Task 1
Repeat word for word the part of the STD program survey abstract that opens with the words containing "Background: The successful" and closes with "programs is unknown.".
Task 2
Go on writing the STD program survey abstract, picking up right after its final sentence.

Text excerpt
◆ ◆ ◆ ◆ ◆ ◆ ◆

D2a STD Program Capacity and Preparedness in the United States: Results of a National Survey, 2009

Thursday, March 11, 2010: 8:30 AM
International Ballroom B/C (M2) (Omni Hotel)
William Wong, MD, STI/HIV Prevention and Control Services Section, Division of STI/HIV/AIDS, Chicago Department of Public Health, Chicago, IL, Suzanne Miller, National Coalition of STD Directors (NCSD), Washington DC, DC, Charlie Rabins, MPH, STD Section, Illinois Department of Public Health, Springfield, IL, Thomas Bertrand, MPH, Division of STD Prevention, Massachusetts Department of Public Health, Jamaica Plain, MA, Karen Thompson, BS, Bureau of HIV, STD, and Hepatitis, Iowa Department of Public Health, Des Moines, IA, Mark Aubin, BA, STD Services Section, Washington State Department of Health, Olympia, WA, Lisa Longfellow, MPH, Sexually Transmitted Diseases, Louisiana Office of Public Health, New Orleans, LA, Gail Bolan, MD, STD Control Branch, California Department of Public Health, STD Control Branch, Richmond, CA, Peter Leone, MD, HIV/STD Prevention and Control Branch, North Carolina Department of Health and Human Services, Chapel Hill, NC and Peter Kerndt, MD, MPH, STD Program, Los Angeles County Department of Public Health, Los Angeles, CA

Background: The successful prevention and control of sexually transmitted diseases (STD) requires a stable, well-funded state and local public health infrastructure. The impact of the current economic recession on STD programs is unknown.

◆ ◆ ◆ ◆ ◆ ◆ ◆

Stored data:
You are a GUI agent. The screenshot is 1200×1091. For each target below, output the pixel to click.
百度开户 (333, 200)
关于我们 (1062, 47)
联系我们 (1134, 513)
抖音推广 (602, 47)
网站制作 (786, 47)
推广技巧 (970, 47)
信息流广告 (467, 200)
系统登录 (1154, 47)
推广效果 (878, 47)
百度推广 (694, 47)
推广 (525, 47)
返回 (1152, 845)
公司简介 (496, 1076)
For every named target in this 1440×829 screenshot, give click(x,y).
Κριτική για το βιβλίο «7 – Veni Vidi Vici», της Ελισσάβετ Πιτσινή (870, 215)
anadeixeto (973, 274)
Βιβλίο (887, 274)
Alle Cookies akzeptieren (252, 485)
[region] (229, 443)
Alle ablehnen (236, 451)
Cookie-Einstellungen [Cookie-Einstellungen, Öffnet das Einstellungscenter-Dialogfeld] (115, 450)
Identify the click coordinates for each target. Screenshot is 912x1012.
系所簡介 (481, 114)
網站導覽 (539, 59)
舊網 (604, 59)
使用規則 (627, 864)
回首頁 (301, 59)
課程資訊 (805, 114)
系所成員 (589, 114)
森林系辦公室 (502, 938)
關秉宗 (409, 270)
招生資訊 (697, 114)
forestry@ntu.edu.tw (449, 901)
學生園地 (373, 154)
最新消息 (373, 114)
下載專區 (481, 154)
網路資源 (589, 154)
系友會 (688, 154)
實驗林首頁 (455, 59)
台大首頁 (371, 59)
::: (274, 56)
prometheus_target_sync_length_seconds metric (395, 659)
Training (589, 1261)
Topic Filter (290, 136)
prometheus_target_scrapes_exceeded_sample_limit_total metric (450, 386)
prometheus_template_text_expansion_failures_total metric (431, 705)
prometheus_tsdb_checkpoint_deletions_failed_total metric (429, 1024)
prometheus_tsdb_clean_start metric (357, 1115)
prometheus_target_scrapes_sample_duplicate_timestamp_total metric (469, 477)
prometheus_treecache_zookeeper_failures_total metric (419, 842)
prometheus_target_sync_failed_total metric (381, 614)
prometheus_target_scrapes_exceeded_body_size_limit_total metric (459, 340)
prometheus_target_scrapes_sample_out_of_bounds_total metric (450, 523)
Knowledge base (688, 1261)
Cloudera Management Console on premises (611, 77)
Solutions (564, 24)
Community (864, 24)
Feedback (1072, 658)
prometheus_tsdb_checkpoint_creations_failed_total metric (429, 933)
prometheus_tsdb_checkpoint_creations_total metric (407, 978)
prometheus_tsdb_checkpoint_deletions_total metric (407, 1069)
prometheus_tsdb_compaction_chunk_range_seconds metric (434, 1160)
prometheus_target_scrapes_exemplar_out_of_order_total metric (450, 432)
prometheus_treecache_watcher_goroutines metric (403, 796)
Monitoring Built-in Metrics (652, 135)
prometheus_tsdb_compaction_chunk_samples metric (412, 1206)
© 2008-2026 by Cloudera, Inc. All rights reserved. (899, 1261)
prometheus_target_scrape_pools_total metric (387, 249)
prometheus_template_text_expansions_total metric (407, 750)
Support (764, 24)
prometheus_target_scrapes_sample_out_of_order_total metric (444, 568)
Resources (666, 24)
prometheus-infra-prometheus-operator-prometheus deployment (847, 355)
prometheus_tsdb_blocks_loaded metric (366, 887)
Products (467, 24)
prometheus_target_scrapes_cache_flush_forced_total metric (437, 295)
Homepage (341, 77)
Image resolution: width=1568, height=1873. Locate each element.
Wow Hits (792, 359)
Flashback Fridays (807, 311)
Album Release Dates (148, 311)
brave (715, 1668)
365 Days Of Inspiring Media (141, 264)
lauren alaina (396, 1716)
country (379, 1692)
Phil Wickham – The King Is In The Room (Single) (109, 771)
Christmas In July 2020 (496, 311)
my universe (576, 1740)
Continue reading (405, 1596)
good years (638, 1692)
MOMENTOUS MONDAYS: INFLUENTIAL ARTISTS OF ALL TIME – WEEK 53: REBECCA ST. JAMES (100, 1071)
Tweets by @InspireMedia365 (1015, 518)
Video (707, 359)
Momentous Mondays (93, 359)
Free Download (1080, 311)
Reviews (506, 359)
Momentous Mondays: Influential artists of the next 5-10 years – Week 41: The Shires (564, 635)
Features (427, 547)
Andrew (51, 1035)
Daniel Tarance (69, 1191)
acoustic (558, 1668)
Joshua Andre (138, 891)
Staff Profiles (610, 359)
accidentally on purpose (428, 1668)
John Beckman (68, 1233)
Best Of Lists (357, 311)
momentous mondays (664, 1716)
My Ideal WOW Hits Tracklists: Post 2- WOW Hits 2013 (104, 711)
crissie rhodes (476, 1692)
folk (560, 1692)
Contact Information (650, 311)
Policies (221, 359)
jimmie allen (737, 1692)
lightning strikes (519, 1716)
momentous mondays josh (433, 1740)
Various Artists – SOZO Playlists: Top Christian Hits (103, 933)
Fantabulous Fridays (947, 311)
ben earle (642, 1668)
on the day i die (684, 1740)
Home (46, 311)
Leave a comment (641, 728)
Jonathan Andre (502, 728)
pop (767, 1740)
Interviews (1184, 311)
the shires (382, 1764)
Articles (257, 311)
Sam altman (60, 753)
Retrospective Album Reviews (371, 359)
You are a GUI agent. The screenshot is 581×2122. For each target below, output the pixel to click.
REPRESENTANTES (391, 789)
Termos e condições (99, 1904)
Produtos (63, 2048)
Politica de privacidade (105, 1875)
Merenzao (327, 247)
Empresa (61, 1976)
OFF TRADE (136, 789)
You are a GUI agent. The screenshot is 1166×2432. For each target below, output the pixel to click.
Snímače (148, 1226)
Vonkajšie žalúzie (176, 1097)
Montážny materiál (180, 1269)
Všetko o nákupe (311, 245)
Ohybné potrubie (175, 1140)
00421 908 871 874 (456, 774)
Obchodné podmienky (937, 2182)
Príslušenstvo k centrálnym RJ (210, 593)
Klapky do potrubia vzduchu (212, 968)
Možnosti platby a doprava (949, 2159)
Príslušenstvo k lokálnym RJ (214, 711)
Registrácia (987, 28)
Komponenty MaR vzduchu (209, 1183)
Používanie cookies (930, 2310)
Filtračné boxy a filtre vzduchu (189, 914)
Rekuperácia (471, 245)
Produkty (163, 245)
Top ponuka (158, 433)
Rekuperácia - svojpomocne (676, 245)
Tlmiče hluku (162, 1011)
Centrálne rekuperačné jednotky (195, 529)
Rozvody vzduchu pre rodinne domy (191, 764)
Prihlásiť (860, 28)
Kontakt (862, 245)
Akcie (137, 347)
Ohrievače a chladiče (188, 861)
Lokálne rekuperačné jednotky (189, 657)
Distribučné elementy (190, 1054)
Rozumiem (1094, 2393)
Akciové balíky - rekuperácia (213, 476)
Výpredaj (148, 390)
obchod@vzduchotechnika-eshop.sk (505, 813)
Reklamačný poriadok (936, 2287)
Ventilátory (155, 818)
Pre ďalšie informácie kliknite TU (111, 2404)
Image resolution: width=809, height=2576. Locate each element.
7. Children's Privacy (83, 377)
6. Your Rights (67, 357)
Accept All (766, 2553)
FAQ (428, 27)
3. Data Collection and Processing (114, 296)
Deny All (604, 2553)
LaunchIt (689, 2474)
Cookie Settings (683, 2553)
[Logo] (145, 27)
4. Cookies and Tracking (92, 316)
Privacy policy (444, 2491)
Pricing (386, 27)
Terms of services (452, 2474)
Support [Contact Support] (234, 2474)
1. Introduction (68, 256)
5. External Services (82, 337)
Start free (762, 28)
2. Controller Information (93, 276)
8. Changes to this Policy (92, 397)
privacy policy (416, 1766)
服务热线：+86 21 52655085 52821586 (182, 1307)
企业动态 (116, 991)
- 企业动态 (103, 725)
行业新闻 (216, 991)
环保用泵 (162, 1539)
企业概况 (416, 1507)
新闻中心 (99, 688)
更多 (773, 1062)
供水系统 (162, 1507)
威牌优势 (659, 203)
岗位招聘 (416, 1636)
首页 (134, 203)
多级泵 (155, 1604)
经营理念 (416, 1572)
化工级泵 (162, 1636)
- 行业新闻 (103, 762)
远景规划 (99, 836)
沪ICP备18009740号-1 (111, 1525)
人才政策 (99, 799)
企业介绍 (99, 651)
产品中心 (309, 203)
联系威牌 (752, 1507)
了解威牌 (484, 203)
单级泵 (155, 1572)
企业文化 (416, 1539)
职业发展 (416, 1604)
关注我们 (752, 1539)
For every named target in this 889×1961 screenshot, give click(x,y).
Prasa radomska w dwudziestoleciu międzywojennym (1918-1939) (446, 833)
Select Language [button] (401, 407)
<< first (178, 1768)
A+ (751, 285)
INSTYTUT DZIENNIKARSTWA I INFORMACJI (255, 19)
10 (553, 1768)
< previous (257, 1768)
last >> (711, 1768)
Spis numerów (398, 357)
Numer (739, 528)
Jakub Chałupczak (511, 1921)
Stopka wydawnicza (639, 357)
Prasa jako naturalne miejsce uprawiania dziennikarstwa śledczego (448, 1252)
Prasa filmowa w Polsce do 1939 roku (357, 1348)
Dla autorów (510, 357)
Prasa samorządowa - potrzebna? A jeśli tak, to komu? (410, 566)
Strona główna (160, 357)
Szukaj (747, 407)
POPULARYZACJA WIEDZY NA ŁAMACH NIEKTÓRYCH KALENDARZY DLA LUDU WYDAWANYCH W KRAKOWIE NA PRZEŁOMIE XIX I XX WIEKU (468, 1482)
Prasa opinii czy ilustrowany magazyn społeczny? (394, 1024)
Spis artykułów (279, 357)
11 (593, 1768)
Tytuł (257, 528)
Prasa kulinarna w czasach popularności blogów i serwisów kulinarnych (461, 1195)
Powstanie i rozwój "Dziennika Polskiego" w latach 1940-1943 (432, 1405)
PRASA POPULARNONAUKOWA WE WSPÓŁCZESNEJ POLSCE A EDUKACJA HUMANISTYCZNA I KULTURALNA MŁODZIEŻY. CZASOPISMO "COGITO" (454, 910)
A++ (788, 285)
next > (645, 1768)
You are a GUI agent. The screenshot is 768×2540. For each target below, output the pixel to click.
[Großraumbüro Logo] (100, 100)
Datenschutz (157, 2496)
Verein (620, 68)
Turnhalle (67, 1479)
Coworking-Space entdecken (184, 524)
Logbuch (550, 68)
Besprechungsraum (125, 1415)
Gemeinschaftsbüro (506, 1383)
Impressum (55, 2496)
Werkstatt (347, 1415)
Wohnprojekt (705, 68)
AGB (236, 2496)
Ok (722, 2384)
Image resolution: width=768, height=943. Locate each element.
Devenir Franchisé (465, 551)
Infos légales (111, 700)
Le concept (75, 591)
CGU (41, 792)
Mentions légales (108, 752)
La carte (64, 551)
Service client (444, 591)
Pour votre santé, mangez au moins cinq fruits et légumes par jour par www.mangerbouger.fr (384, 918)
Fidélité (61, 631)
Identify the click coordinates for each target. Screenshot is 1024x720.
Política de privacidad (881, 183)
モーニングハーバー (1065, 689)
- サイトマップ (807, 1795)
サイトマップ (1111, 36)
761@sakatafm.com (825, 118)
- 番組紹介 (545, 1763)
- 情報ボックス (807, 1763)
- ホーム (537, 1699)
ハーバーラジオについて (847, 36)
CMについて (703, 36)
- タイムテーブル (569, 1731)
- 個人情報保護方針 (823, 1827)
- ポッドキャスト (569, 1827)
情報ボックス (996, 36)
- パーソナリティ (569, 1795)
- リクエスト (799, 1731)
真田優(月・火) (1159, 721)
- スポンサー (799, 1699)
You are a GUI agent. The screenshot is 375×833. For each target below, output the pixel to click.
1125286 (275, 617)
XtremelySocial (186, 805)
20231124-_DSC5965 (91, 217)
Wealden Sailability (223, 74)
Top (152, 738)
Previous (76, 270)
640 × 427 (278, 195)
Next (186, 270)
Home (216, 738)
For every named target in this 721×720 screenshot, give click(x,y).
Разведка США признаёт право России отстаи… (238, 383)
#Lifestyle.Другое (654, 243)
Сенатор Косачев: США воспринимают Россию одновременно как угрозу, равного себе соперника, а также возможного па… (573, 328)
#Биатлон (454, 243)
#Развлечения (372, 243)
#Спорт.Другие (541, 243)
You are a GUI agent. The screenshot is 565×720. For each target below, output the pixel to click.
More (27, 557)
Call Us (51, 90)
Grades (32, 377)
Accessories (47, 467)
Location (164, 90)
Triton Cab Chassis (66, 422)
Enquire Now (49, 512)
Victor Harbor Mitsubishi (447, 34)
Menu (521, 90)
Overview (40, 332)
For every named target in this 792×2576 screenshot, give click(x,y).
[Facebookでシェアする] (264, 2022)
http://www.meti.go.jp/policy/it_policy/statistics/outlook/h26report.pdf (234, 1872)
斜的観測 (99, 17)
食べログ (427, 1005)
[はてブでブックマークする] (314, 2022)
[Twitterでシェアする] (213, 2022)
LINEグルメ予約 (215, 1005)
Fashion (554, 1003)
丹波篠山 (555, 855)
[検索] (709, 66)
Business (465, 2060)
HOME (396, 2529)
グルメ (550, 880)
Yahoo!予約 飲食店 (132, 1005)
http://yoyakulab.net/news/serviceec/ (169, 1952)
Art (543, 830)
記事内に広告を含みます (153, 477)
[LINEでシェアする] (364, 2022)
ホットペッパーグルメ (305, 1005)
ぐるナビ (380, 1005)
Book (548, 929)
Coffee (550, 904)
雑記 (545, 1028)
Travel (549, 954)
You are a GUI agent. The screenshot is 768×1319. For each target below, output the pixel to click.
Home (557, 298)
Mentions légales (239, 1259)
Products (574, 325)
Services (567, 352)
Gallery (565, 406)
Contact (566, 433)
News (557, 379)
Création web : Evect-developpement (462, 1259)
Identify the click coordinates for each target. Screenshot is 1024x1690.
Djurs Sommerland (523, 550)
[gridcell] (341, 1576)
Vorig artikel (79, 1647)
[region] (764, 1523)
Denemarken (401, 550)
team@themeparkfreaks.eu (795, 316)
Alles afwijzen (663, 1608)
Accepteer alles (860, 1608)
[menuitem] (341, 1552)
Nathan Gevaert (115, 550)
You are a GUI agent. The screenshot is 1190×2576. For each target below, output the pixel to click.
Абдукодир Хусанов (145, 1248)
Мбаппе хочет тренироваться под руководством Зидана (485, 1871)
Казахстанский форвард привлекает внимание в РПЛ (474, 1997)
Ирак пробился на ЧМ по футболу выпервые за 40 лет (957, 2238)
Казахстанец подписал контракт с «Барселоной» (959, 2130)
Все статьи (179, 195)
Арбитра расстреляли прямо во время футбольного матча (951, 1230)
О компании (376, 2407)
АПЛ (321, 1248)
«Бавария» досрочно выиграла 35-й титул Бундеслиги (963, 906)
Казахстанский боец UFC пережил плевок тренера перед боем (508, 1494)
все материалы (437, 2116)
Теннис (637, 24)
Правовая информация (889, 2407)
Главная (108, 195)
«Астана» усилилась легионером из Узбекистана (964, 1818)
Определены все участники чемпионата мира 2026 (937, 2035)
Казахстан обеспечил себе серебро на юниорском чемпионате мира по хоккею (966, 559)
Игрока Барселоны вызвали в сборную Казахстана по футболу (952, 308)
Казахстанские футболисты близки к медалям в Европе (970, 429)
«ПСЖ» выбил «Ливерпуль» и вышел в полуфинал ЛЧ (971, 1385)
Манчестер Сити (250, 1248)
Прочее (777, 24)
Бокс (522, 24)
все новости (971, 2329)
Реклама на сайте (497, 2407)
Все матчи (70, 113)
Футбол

◆ ◆ ◆ ◆ ◆ ◆ ◆

Answer area 1
Background: The successful prevention and control of sexually transmitted diseases (STD) requires a stable, well-funded state and local public health infrastructure. The impact of the current economic recession on STD programs is unknown.

Answer area 2
Objectives: To describe program capacity and the impact of the economic recession on STD control programs in the US; to describe STD program contributions to public health preparedness.

Methods: A self-administered survey of STD program directors in state and local health departments (LHD) in all 50 states and selected health jurisdictions was conducted in Sept 2009.

Results: Sixty-four (81%) of 79 eligible jurisdictions completed the survey. Respondents were state (80%) and LHD (20%). State and local governments enacted salary freezes or reductions in 64%, furlough and government shutdown days in 47%, and staff layoffs in 25% of STD programs. Among 39 jurisdictions that operate STD clinics, 10 (25%) reported recent clinic closures; nationwide, 32 STD clinics closed in 2008-9. Program reductions affected STD clinical and laboratory services (20/64, 31%), disease intervention (23/64, 36%), and STD screening tests (17/64, 27%). The majority (68%) of programs experienced funding cuts, including half receiving cuts in state and local support (48%) and federal CDC funding (54%). Almost all (85%) STD programs trained staff in public health preparedness. Two-thirds (67%) of STD programs directly participated in H1N1 influenza outbreak activities in Spring 2009, and 76% of STD programs anticipate participation in H1N1 response during the 2009-10 influenza season.

Conclusions: State and local STD program capacity and infrastructure has severely eroded. Capacity reductions come at a time of increased demand for public health response.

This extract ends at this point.